TEXTO BASE:
------------------------------------------------------------

Arminda lo tomó tan en serio, que ese mismo día estaba buscando un local en la zona de Llojeta, zona oeste de La Paz, donde la familia alquila un departamento. Entre tanto, una prima suya la animó a vender refrescos de forma ambulante.
“Era el año 2018 cuando, temprano en la mañana, salí a ofrecer refrescos de quinua y de linaza. Una señora me vio en la rotonda, gritando para que me escucharan, y me sugirió ir a la parada de minibuses”. Había que ver la figura de Arminda, de algo más de 1,50 metros de estatura, trepando las calles con los bidones a cuestas. El negocio propio había comenzado a marchar, pese a lo molesto que se hizo para la mujer soportar el acoso de choferes y mecánicos.
De lunes a domingo, Arminda y su esposo se levantan temprano para preparar los ingredientes. El experto en gastronomía pica las verduras antes de irse al trabajo y entonces la cocinera comienza a guisar para sus clientes.
Cuando menos lo esperaba, la tienda de la planta baja del mismo edificio donde vivía la familia quedó libre. “La alquilamos de inmediato y desde agosto de 2018 hasta octubre de 2019 nos fue muy bien con el snack. Yo cociné para otros desde mis 14 años, pero fue ahora que me descubrí como buena cocinera”.
Ese mes de octubre estalló la crisis política y social que puso en vilo a Bolivia. El cierre del snack pudo ser algo desastroso; pero ocurrió lo impensado: “Los clientes me buscaron y me pidieron que siga cocinando, que ellos iban a pasar a recoger los platos”. Animada, la cocinera abrió un grupo de Whatsapp “y ofrecí llevar yo misma la comida hasta sus casas”. Estaba planteando el servicio de delivery que la próxima crisis, la de la pandemia de Covid-19, haría obligatorio.

En esos afanes se encontraba la familia, cuando la dueña de casa prohibió cocinar para otros con el argumento de que se iba a dañar el departamento. “Mi bonito plan se desarmaba. Irme a otro barrio me iba a hacer perder a los clientes, qué podía hacer”.
La respuesta llegó en marzo de 2020. El departamento del edificio colindante se desocupó y, como la dueña de casa era cliente de Arminda, la bendición llegó también por esa parte. En pleno arranque de lo que se bautizó como Andes Grill, la cuarentena rígida por la pandemia despertó los peores temores en Arminda. Pero, los pedidos no sólo se mantuvieron, sino que crecieron. “Los clientes venían hasta cierta parte del camino y yo los encontraba con la comida. Usamos vías alternas para evitar los controles y así pudimos seguir”.

------------------------------------------------------------

EXTRACTO DE DATOS:

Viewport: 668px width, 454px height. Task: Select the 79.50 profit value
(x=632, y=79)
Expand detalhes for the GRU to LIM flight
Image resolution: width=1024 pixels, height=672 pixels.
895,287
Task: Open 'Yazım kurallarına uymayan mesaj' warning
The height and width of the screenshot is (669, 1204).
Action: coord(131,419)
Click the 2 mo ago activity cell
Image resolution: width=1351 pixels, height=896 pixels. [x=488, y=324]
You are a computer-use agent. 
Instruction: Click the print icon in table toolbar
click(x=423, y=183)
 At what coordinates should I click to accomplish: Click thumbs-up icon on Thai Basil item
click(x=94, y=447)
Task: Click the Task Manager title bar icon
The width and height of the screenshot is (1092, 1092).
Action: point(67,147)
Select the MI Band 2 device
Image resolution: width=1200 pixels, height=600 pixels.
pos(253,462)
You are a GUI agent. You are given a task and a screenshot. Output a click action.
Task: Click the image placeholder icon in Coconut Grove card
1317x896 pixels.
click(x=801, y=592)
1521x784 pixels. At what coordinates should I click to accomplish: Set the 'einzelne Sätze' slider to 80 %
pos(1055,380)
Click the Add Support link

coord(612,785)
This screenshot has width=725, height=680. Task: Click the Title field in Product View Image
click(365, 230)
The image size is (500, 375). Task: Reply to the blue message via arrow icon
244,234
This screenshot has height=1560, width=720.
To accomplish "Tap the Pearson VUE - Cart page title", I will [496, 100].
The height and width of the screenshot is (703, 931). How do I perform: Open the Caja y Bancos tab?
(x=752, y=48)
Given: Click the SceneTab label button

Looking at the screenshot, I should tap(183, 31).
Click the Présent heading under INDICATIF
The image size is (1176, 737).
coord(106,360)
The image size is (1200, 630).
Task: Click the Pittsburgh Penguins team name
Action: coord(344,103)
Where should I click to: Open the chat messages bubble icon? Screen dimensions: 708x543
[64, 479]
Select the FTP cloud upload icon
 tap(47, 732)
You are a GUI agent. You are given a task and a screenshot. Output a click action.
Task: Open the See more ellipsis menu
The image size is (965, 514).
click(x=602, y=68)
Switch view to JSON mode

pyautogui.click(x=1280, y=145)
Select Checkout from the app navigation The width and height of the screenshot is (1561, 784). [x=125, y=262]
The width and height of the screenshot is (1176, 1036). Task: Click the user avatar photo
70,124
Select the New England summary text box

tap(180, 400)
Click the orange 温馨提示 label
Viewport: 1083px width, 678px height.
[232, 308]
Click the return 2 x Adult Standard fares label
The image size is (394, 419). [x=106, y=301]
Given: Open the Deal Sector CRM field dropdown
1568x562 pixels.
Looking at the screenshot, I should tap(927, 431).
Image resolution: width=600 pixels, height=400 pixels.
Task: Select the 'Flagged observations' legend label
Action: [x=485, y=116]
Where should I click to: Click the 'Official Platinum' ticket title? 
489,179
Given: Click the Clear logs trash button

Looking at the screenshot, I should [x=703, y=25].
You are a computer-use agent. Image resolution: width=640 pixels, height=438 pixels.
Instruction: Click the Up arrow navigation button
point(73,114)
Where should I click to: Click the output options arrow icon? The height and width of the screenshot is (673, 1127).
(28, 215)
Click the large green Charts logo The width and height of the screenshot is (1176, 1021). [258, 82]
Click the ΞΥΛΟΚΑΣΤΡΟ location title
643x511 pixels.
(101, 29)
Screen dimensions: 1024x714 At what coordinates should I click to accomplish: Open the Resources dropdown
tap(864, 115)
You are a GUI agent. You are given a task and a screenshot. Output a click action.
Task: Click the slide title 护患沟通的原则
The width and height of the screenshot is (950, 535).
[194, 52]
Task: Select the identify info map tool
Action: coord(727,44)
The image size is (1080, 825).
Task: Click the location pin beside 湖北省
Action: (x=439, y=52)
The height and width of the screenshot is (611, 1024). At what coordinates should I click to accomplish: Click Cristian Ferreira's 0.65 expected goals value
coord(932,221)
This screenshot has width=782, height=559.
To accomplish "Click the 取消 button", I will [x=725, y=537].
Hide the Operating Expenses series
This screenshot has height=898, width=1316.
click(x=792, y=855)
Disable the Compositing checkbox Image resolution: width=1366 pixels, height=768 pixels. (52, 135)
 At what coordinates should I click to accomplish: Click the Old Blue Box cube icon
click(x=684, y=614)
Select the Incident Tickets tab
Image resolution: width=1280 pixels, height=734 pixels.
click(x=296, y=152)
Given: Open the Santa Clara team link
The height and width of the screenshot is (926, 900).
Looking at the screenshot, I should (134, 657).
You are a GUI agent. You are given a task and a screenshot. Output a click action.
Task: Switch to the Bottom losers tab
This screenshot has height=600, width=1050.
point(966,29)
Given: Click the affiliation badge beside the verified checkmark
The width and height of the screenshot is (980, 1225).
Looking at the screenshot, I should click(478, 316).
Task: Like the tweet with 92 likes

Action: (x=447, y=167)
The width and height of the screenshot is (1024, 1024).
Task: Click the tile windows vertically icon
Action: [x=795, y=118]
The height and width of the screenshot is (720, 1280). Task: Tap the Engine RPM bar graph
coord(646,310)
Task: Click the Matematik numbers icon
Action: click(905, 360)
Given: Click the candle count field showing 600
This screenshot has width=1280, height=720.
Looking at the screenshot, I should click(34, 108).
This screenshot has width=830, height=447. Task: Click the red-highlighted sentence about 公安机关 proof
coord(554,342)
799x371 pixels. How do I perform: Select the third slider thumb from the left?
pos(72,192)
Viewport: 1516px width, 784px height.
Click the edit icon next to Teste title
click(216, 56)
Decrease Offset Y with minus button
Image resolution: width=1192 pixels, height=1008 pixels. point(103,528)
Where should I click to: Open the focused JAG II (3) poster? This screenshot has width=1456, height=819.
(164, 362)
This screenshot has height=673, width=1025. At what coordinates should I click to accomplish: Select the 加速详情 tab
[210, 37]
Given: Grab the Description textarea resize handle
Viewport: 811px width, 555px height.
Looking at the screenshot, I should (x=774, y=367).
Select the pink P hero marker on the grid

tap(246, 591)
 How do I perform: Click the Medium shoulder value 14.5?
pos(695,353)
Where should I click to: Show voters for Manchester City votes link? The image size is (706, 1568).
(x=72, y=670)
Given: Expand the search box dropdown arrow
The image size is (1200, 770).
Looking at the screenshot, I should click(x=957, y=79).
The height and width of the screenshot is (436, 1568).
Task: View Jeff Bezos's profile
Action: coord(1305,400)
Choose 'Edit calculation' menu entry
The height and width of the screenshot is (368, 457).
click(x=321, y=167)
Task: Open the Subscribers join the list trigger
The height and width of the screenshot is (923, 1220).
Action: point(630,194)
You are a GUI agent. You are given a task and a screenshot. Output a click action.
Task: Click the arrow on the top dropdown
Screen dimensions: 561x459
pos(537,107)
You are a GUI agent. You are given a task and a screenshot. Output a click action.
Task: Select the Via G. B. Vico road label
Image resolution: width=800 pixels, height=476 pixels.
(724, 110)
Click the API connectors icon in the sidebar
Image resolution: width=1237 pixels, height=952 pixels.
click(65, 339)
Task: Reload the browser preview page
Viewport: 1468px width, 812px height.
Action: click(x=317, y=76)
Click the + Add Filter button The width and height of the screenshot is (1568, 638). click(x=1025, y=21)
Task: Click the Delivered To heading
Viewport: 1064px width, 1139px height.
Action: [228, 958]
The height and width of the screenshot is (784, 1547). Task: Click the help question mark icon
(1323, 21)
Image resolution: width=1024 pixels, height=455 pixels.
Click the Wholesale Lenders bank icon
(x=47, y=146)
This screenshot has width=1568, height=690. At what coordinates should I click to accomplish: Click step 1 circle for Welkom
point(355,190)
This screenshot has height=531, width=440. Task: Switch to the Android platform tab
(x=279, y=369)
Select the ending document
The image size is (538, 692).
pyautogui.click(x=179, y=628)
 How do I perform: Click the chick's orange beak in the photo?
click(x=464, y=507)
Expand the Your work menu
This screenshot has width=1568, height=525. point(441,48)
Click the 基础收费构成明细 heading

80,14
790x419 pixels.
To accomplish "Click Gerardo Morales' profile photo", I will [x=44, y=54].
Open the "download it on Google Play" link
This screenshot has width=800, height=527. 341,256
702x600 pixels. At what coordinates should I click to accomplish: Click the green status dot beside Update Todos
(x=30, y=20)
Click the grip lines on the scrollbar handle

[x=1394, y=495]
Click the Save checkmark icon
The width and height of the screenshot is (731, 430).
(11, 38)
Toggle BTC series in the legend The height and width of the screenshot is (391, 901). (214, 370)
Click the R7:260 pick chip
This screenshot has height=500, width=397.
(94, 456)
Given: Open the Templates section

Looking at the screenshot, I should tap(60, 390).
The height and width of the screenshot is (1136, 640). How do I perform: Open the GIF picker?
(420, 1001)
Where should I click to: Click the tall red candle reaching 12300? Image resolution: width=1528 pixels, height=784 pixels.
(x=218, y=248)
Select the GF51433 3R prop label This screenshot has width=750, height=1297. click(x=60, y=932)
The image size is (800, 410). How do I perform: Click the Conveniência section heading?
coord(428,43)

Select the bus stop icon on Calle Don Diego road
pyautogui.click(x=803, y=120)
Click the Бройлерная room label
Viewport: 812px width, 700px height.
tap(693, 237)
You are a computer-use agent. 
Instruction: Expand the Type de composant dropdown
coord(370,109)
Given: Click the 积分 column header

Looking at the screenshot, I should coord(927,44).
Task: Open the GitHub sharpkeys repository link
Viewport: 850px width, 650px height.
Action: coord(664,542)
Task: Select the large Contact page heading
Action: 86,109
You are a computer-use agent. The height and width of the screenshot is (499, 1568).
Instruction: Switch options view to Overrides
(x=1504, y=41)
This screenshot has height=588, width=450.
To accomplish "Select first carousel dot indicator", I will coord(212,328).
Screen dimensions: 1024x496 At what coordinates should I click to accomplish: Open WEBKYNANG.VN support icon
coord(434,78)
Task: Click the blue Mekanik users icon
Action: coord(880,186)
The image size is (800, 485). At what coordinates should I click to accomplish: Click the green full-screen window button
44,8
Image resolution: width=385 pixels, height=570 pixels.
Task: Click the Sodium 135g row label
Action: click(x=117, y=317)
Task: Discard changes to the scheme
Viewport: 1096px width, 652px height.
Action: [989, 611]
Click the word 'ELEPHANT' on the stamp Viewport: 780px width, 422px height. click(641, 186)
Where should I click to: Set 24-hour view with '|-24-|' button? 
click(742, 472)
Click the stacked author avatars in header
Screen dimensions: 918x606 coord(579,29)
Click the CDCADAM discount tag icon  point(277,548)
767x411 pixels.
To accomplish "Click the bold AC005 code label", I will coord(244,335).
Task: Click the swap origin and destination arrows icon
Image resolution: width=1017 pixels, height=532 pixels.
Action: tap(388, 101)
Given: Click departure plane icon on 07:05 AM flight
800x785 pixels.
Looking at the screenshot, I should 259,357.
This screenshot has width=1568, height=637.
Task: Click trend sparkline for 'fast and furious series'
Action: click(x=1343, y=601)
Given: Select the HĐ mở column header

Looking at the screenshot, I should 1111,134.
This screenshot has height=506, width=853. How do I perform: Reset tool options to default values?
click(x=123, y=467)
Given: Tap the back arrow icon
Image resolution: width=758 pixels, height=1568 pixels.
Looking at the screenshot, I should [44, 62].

------------------------------------------------------------

INSTRUCCIONES:
Escribe la continuación del texto sobre el negocio de comida de Arminda a partir de su última oración.

TU RESPUESTA:
En el departamento que ocupa la familia, sólo el rincón del comedor lleno de juguetes compite en importancia con la cocina. De lunes a domingo, Arminda y su esposo se levantan temprano para preparar los ingredientes. El experto en gastronomía pica las verduras antes de irse al trabajo y, luego de que los niños salen para la escuela, la cocinera comienza a guisar. Prepara los platos según lo solicitado por los clientes, los que han recibido temprano el menú del día por Whatsapp.
Los niños ayudan a pelar arvejas por la tarde y Michelle apoya a su mamá al mediodía distribuyendo los pedidos que llegan ya no sólo de Llojeta, sino de Sopocachi y de Obrajes. Andes Grill es, en rigor, un emprendimiento de toda la familia, en el que, cree Arminda, se capitaliza todo lo vivido hasta ahora.
Qué se vendrá más adelante, se pregunta esta madre que está contenta de generar ingresos y todavía tener la tarde libre para acompañar a sus hijos. Mientras sueña con ampliar el servicio, emplear a otra gente y reunir dinero para comprar una casa, de vez en cuando se imagina asomando por Mollipongo con su plan para el desarrollo del turismo en esas tierras donde se quedan los adultos mayores, pues los jóvenes migran a la ciudad con la ilusión de vivir mejor.

Este texto es parte del proyecto “Trabajo, empleo, chamba, Trayectorias laborales en Bolivia”, elaborado por Rascacielos junto al Centro de Estudios para el Desarrollo Laboral y Agrario CEDLA con el apoyo de la Embajada de Suecia en Bolivia.